TUTORIAL FOR EMIL VERSION 2.0.4

Written by Martin Wendel, UDAC. Martin.Wendel@udac.uu.se

Note: Emil converts internet messages that conforms with rfc822. Therefore the use of the term "message" below refers to an rfc822 conforming message. Emil is developed for swedish conditions, but will most likely be useful outside of Sweden as well.

WHY USE MESSAGE CONVERSION?

The major motive for using message conversion is the need to convert character set of a message text. The reason for this is that character sets in internet messages (at least outside of the English speaking countries) is a mess. When the common characters in US-ASCII does not fully support the national alphabet, character set really matter when you receive a message text.

The second motive is encoding. The problem is similar to that of character sets. You normally do not support more than one or a few encoding standards on your local mail agent. Therefore it is a big gain in usability if you can convert messages to use the encodings your mail agent supports.

The third motive is message format. The most commonly used formats for Internet messages in Sweden is plain old style rfc822, Sun Mailtool, and MIME. Neither of those formats is suited to interprate any of the other ones.

THE EMIL WAY OF MESSAGE CONVERSION.

To be able to understand message conversion it is important to understand the components of a message and the types of these components. Basically a message consists of a header and a body. The format of the header is thoroughly defined in rfc822 and rfc1522. Basically it consists of lines of text divided into two parts; the field and the value, separated by a colon ':'. Apart from a few details the header is very straight forward. The body, on the other hand, is somewhat more tricky to understand.

The body of a message consists of text or/and encoded data, where data may refer to text as well. Emil recognizes the encodings BinHex, Base64, Quoted-Printable and UUencode. Text is the parts of the message that is not recognized as being an encoded enclosure.
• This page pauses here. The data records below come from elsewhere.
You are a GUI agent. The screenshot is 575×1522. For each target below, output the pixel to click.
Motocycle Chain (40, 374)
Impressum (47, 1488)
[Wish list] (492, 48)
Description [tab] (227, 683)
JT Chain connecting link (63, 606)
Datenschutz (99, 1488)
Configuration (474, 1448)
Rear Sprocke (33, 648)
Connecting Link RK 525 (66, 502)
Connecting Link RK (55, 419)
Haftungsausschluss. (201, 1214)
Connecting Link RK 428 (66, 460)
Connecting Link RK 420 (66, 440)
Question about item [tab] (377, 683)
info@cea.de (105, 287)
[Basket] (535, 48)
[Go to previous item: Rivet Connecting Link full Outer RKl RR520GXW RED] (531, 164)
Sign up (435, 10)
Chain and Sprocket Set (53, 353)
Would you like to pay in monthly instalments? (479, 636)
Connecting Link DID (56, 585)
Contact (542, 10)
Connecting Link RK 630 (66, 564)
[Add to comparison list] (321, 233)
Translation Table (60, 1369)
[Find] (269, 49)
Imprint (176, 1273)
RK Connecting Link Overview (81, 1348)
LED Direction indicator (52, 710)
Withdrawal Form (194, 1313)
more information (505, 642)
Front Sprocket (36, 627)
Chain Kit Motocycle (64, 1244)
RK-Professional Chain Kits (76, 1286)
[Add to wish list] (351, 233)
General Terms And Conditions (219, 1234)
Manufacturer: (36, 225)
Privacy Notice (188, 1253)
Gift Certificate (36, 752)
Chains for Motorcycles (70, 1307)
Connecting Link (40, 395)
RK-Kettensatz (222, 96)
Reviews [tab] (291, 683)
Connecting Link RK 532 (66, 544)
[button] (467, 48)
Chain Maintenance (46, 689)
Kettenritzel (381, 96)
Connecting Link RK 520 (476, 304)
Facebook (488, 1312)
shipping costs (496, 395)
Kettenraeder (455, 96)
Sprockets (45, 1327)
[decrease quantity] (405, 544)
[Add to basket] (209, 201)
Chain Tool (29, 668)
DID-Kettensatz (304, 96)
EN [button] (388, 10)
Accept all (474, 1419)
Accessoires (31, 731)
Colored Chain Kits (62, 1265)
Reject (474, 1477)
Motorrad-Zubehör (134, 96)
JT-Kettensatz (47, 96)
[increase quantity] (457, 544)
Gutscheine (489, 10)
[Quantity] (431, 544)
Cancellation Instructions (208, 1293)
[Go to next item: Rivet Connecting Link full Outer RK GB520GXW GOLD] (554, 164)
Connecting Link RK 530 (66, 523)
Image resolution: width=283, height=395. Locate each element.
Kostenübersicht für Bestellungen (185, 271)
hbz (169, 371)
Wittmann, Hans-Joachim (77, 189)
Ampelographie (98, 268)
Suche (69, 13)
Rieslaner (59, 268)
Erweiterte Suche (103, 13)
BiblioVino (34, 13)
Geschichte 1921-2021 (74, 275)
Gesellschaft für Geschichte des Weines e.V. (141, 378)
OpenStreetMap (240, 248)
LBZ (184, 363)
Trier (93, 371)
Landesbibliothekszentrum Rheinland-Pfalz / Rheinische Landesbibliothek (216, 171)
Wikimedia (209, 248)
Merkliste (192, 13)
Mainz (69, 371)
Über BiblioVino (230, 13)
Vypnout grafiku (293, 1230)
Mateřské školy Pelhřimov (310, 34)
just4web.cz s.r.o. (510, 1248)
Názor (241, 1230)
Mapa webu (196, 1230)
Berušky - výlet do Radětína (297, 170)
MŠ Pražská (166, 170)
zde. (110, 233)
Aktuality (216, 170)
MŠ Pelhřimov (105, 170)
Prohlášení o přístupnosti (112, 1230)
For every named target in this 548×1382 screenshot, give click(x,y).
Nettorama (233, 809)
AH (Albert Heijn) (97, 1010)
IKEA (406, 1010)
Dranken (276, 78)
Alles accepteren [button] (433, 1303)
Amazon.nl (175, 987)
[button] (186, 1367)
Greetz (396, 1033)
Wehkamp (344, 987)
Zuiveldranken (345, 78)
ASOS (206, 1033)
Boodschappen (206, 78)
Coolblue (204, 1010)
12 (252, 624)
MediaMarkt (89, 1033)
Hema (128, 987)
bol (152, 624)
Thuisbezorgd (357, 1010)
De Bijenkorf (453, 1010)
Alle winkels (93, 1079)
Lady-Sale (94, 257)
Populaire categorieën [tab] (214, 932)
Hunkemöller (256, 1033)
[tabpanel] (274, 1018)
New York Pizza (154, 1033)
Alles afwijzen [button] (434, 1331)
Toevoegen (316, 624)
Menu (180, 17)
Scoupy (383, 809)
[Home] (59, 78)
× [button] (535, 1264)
Text is a raw format whereas encoded data follows the syntax of the encoding. This means that incorrect or incomplete encodings are not recognized and are thus treated as raw text (as a safety measure).

Emil works in a two pass manner. After loading the message, it first interprets the header and body of the message before applying any conversions. First the format is recognized. This is done by interprating the header of the message. Then the data of the message is structured into a hierarchical message structure.

UUencoded and BinHexed enclosures are recognized by their preamble and a syntax check is made on them to make pretty sure they are valid. When emil receives a MIME or Mailtool message, encoded enclosures are defined in the header. Emil recognizes these definitions and trusts them to be valid, no further processing is done initially. The rest of the body parts and the erroneous BinHex and UUencode parts are treated as text. The text is checked for 7bit or 8bit encoding.

Emil has a hierarchical representation of the message and each part is typed by it's encoding. It may be that the trusted encodings of a MIME or Mailtool message are erroneous as well. However, the definitions in the header is a strong evidence that they must be correct. In the case of error the message part is left untouched, but not treated as text.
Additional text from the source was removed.